#### DATA SHOWN ####

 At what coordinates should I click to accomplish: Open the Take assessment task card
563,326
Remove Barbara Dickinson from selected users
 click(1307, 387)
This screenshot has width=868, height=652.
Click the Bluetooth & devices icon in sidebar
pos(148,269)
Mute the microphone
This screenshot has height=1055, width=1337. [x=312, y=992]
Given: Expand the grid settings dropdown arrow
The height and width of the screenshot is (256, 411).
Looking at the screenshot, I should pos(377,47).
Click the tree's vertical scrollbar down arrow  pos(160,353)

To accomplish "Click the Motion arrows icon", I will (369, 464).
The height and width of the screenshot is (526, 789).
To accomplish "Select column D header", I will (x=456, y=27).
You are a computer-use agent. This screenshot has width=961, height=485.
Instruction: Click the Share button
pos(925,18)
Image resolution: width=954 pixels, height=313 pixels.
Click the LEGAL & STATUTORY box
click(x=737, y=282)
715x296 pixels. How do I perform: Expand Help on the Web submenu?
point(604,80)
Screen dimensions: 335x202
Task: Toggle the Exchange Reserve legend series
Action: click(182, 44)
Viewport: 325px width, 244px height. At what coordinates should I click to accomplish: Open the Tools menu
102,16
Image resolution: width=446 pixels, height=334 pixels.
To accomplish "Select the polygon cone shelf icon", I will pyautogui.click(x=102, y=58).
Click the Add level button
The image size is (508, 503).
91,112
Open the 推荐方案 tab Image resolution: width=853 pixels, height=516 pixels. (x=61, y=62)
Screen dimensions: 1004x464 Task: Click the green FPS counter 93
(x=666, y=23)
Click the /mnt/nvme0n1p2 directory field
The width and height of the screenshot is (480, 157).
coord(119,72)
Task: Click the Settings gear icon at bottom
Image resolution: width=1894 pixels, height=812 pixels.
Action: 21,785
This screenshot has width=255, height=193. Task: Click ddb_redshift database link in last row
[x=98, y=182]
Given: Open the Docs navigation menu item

####

> _INSTRUCTIONS TO FOLLOW_:
Every line of the data above that includes "will" should be listed.

> _TASK RESPONSE_:
To accomplish "Click the Motion arrows icon", I will (369, 464).
To accomplish "Select column D header", I will (x=456, y=27).
To accomplish "Select the polygon cone shelf icon", I will pyautogui.click(x=102, y=58).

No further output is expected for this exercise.